Se hundió más en los cojines del diván,

– Habladme de él: de su infancia, de cómo era.

– Nació y se crió aquí -se apresuró a contestar lady Elizabeth-. Era un muchacho alegre…, no se pasaba de bueno ni de listo, pero era un chico simpático y cariñoso. -A juzgar por su tono, la condesa viuda estaba evocando sus recuerdos; Francesca permaneció en silencio, pendiente de sus palabras-. Fue nuestro único hijo, desgraciadamente, pero estaba siempre dispuesto a hacer las típicas diabluras…

Francesca la oía retratar a un muchacho inocente y despreocupado que ella, desde luego, no había reconocido en el hombre en que se había transformado. Entonces una nube ensombreció el rostro de lady Elizabeth, y titubeó.

– Luego murió Gerald.

– ¿Su padre? -preguntó Francesca con presteza.

Lady Elizabeth asintió, y le dirigió una sonrisa llorosa.

– Lo siento, querida, pero todavía me afecta. -Se sacó un pañuelo de la manga y lo desplegó de una sacudida-. Fue tan inesperado…

– Un accidente a caballo. -Henni retomó el relato, ásperamente-. Gerald tenía una salud de hierro; nadie se podía imaginar que nada pudiera hacerle daño. Había salido a montar con Gyles cuando ocurrió. El caballo de Gerald tuvo un mal tropiezo y Gerald se cayó y se abrió la cabeza contra una roca. No llegó a recuperar la conciencia. Falleció a los cinco días.

La habitación quedó en silencio. Francesca casi podía sentir, a través de la distancia del tiempo, la conmoción que semejante muerte debió de suponer, especialmente en el seno de una familia tan privilegiada. Al cabo de un momento, preguntó:

– ¿Y Gyles?

– El vino a caballo con la noticia. Todavía me acuerdo de su carita, toda blanca… Tenía siete años, por aquel entonces. Entró a la carrera, llorando, pero nos dijo lo que había pasado y dónde… -Lady Elizabeth miró a Henni-. Me quedé tan desconsolada, después…

– Nosotros vinimos de inmediato -dijo Henni-. Entonces no vivíamos aquí, aunque aquí vivimos desde entonces. Yo pasaba con Elizabeth la mayor parte del tiempo… Fue un golpe tremendo para todos nosotros. Gerald era tan fuerte… Pero, bueno, le tocó a Horace tomar a Gyles bajo su protección, y eso hizo.

– Gyles estaba destrozado -prosiguió lady Elizabeth-. Adoraba a Gerald…, estaban muy unidos. Gyles era el hijo único y heredero de Gerald, pero además de eso, compartían muchas aficiones: montar, disparar, esa clase de cosas.

– Recuerdo -dijo Henni- cuando llegamos, con los caballos sudando… Gyles salió a recibirnos. Estaba tan conmocionado y, sin embargo, dominándose…, tan obviamente hecho trizas y temblando por dentro.
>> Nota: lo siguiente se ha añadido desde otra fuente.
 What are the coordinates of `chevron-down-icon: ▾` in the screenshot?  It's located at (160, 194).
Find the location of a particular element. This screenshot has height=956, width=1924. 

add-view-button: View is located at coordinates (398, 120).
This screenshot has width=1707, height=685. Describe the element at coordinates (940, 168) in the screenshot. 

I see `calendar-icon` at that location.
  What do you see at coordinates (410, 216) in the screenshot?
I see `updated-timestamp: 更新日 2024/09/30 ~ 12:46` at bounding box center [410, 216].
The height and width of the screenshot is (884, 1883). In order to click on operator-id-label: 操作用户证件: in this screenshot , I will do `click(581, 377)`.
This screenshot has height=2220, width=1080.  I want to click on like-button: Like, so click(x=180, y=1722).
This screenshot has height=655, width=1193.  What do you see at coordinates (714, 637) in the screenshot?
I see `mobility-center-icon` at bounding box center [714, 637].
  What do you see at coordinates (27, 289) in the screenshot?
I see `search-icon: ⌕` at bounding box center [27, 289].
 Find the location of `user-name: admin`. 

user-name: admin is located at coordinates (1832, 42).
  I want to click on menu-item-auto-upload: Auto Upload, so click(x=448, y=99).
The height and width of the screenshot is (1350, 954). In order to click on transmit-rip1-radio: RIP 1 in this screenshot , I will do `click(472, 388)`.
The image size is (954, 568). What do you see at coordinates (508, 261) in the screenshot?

Horace se quedó con él.

Lady Elizabeth suspiró.

– Fue una época terrible, pero Gyles no dio nunca problemas. De hecho, estaba siempre muy callado, por lo que yo recuerdo.

– ¿Sabéis? -dijo Henni, absorta en el pasado-, creo que nunca he visto llorar a Gyles, ni siquiera en el funeral.

– No lo hizo -dijo Elizabeth-. Se lo comenté a Horace después del funeral, y él dijo que Gyles se había portado muy bien, guardando la compostura y las formas. Justo lo que le correspondía hacer ahora que era Chillingworth, el cabeza de familia. -Se sorbió la nariz-. Yo hubiera preferido con mucho que llorara, tenía siete años, al fin y al cabo, pero ya sabéis cómo son los hombres.

– Gyles se volvió bastante silencioso a partir de aquello, pero luego le llegó el momento de ir a Eton. Eso pareció sacarle de su caparazón.